Repeat the entries below exactly and in full.
*** Opening of Stored data ***
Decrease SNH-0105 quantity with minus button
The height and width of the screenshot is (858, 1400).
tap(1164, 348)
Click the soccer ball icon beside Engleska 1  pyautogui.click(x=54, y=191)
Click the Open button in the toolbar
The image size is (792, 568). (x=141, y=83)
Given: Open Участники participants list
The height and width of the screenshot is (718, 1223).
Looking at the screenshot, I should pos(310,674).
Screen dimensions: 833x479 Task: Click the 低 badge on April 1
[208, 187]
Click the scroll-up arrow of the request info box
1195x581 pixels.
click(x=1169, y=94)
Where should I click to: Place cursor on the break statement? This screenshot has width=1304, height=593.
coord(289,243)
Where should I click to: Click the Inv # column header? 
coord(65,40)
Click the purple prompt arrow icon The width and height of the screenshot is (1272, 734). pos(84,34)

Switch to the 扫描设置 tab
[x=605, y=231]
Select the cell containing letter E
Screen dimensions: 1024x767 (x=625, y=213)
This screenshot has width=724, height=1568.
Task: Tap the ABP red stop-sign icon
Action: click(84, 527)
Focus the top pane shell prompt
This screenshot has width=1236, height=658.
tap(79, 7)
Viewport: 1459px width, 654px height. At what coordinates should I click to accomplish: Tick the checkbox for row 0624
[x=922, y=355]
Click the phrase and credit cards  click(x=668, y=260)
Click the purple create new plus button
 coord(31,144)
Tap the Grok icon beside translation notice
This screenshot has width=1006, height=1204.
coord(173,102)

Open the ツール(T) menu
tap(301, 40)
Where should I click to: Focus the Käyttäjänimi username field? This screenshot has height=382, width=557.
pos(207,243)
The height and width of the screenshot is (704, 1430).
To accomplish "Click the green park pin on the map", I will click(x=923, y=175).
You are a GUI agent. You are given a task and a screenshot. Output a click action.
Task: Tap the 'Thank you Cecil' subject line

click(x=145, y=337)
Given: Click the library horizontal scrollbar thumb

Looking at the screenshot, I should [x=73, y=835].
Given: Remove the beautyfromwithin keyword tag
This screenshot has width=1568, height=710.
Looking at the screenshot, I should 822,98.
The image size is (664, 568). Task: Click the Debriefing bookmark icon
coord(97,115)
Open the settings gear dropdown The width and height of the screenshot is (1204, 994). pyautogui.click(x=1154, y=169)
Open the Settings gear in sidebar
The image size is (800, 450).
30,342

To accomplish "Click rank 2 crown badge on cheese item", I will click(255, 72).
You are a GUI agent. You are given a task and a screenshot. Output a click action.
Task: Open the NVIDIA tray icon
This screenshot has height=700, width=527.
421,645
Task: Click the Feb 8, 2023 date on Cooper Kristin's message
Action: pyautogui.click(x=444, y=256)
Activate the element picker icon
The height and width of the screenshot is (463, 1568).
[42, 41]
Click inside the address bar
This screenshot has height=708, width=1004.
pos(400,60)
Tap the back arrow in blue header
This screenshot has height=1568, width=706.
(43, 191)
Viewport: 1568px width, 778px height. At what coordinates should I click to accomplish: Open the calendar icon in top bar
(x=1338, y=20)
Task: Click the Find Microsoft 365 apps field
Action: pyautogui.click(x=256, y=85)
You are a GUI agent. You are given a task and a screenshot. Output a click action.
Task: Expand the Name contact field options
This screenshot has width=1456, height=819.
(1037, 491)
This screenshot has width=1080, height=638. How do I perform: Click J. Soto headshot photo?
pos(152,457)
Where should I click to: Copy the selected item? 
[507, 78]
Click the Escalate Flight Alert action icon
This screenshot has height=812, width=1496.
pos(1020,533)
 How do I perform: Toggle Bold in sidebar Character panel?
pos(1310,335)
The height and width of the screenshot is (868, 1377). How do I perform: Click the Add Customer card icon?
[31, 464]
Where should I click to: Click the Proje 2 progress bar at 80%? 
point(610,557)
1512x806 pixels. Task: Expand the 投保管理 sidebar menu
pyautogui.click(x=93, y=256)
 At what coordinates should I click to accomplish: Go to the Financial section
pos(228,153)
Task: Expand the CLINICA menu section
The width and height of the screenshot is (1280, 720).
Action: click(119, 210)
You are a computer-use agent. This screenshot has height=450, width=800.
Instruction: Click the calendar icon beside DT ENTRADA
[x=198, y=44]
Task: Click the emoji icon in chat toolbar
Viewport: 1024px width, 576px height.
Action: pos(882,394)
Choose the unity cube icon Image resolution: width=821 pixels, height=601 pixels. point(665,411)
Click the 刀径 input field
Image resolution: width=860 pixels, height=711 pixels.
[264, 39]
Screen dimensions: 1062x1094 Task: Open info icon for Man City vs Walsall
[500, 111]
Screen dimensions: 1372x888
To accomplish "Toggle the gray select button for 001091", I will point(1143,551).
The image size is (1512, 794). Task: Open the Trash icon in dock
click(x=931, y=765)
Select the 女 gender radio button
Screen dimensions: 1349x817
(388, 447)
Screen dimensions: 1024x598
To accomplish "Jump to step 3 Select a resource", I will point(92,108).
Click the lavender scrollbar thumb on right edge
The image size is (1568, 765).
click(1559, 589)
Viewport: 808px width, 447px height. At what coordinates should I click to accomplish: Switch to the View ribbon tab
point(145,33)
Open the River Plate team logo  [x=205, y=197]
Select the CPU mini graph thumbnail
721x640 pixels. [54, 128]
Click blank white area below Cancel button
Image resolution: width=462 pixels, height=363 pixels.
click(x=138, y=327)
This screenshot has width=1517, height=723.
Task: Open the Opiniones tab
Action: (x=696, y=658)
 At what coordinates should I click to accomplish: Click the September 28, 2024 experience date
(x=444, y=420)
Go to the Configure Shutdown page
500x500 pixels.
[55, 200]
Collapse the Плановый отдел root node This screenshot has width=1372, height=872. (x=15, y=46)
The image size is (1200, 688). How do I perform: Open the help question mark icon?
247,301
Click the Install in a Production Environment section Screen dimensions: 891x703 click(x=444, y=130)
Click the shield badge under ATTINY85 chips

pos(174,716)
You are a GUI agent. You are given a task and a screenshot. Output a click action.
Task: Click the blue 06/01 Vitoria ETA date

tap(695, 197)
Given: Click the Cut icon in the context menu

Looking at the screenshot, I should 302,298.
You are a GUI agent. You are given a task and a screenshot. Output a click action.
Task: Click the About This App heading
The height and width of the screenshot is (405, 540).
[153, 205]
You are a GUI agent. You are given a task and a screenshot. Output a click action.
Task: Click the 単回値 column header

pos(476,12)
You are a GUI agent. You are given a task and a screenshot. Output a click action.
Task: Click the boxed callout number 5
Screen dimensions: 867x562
*** Close of Stored data ***
=== Exercise answer ===
Decrease SNH-0105 quantity with minus button
The height and width of the screenshot is (858, 1400).
tap(1164, 348)
Click the soccer ball icon beside Engleska 1  pyautogui.click(x=54, y=191)
Click the Open button in the toolbar
The image size is (792, 568). (x=141, y=83)
Given: Open Участники participants list
The height and width of the screenshot is (718, 1223).
Looking at the screenshot, I should pos(310,674).
Screen dimensions: 833x479 Task: Click the 低 badge on April 1
[208, 187]
Click the scroll-up arrow of the request info box
1195x581 pixels.
click(x=1169, y=94)
Where should I click to: Place cursor on the break statement? This screenshot has width=1304, height=593.
coord(289,243)
Where should I click to: Click the Inv # column header? 
coord(65,40)
Click the purple prompt arrow icon The width and height of the screenshot is (1272, 734). pos(84,34)

Switch to the 扫描设置 tab
[x=605, y=231]
Select the cell containing letter E
Screen dimensions: 1024x767 (x=625, y=213)
This screenshot has width=724, height=1568.
Task: Tap the ABP red stop-sign icon
Action: click(84, 527)
Focus the top pane shell prompt
This screenshot has width=1236, height=658.
tap(79, 7)
Viewport: 1459px width, 654px height. At what coordinates should I click to accomplish: Tick the checkbox for row 0624
[x=922, y=355]
Click the phrase and credit cards  click(x=668, y=260)
Click the purple create new plus button
 coord(31,144)
Tap the Grok icon beside translation notice
This screenshot has width=1006, height=1204.
coord(173,102)

Open the ツール(T) menu
tap(301, 40)
Where should I click to: Focus the Käyttäjänimi username field? This screenshot has height=382, width=557.
pos(207,243)
The height and width of the screenshot is (704, 1430).
To accomplish "Click the green park pin on the map", I will click(x=923, y=175).
You are a GUI agent. You are given a task and a screenshot. Output a click action.
Task: Tap the 'Thank you Cecil' subject line

click(x=145, y=337)
Given: Click the library horizontal scrollbar thumb

Looking at the screenshot, I should [x=73, y=835].
Given: Remove the beautyfromwithin keyword tag
This screenshot has width=1568, height=710.
Looking at the screenshot, I should 822,98.
The image size is (664, 568). Task: Click the Debriefing bookmark icon
coord(97,115)
Open the settings gear dropdown The width and height of the screenshot is (1204, 994). pyautogui.click(x=1154, y=169)
Open the Settings gear in sidebar
The image size is (800, 450).
30,342

To accomplish "Click rank 2 crown badge on cheese item", I will click(255, 72).
You are a GUI agent. You are given a task and a screenshot. Output a click action.
Task: Open the NVIDIA tray icon
This screenshot has height=700, width=527.
421,645
Task: Click the Feb 8, 2023 date on Cooper Kristin's message
Action: pyautogui.click(x=444, y=256)
Activate the element picker icon
The height and width of the screenshot is (463, 1568).
[42, 41]
Click inside the address bar
This screenshot has height=708, width=1004.
pos(400,60)
Tap the back arrow in blue header
This screenshot has height=1568, width=706.
(43, 191)
Viewport: 1568px width, 778px height. At what coordinates should I click to accomplish: Open the calendar icon in top bar
(x=1338, y=20)
Task: Click the Find Microsoft 365 apps field
Action: pyautogui.click(x=256, y=85)
You are a GUI agent. You are given a task and a screenshot. Output a click action.
Task: Expand the Name contact field options
This screenshot has width=1456, height=819.
(1037, 491)
This screenshot has width=1080, height=638. How do I perform: Click J. Soto headshot photo?
pos(152,457)
Where should I click to: Copy the selected item? 
[507, 78]
Click the Escalate Flight Alert action icon
This screenshot has height=812, width=1496.
pos(1020,533)
 How do I perform: Toggle Bold in sidebar Character panel?
pos(1310,335)
The height and width of the screenshot is (868, 1377). How do I perform: Click the Add Customer card icon?
[31, 464]
Where should I click to: Click the Proje 2 progress bar at 80%? 
point(610,557)
1512x806 pixels. Task: Expand the 投保管理 sidebar menu
pyautogui.click(x=93, y=256)
 At what coordinates should I click to accomplish: Go to the Financial section
pos(228,153)
Task: Expand the CLINICA menu section
The width and height of the screenshot is (1280, 720).
Action: click(119, 210)
You are a computer-use agent. This screenshot has height=450, width=800.
Instruction: Click the calendar icon beside DT ENTRADA
[x=198, y=44]
Task: Click the emoji icon in chat toolbar
Viewport: 1024px width, 576px height.
Action: pos(882,394)
Choose the unity cube icon Image resolution: width=821 pixels, height=601 pixels. point(665,411)
Click the 刀径 input field
Image resolution: width=860 pixels, height=711 pixels.
[264, 39]
Screen dimensions: 1062x1094 Task: Open info icon for Man City vs Walsall
[500, 111]
Screen dimensions: 1372x888
To accomplish "Toggle the gray select button for 001091", I will point(1143,551).
The image size is (1512, 794). Task: Open the Trash icon in dock
click(x=931, y=765)
Select the 女 gender radio button
Screen dimensions: 1349x817
(388, 447)
Screen dimensions: 1024x598
To accomplish "Jump to step 3 Select a resource", I will point(92,108).
Click the lavender scrollbar thumb on right edge
The image size is (1568, 765).
click(1559, 589)
Viewport: 808px width, 447px height. At what coordinates should I click to accomplish: Switch to the View ribbon tab
point(145,33)
Open the River Plate team logo  [x=205, y=197]
Select the CPU mini graph thumbnail
721x640 pixels. [54, 128]
Click blank white area below Cancel button
Image resolution: width=462 pixels, height=363 pixels.
click(x=138, y=327)
This screenshot has width=1517, height=723.
Task: Open the Opiniones tab
Action: (x=696, y=658)
 At what coordinates should I click to accomplish: Click the September 28, 2024 experience date
(x=444, y=420)
Go to the Configure Shutdown page
500x500 pixels.
[55, 200]
Collapse the Плановый отдел root node This screenshot has width=1372, height=872. (x=15, y=46)
The image size is (1200, 688). How do I perform: Open the help question mark icon?
247,301
Click the Install in a Production Environment section Screen dimensions: 891x703 click(x=444, y=130)
Click the shield badge under ATTINY85 chips

pos(174,716)
You are a GUI agent. You are given a task and a screenshot. Output a click action.
Task: Click the blue 06/01 Vitoria ETA date

tap(695, 197)
Given: Click the Cut icon in the context menu

Looking at the screenshot, I should 302,298.
You are a GUI agent. You are given a task and a screenshot. Output a click action.
Task: Click the About This App heading
The height and width of the screenshot is (405, 540).
[153, 205]
You are a GUI agent. You are given a task and a screenshot. Output a click action.
Task: Click the 単回値 column header

pos(476,12)
You are a GUI agent. You are given a task and a screenshot. Output a click action.
Task: Click the boxed callout number 5
Screen dimensions: 867x562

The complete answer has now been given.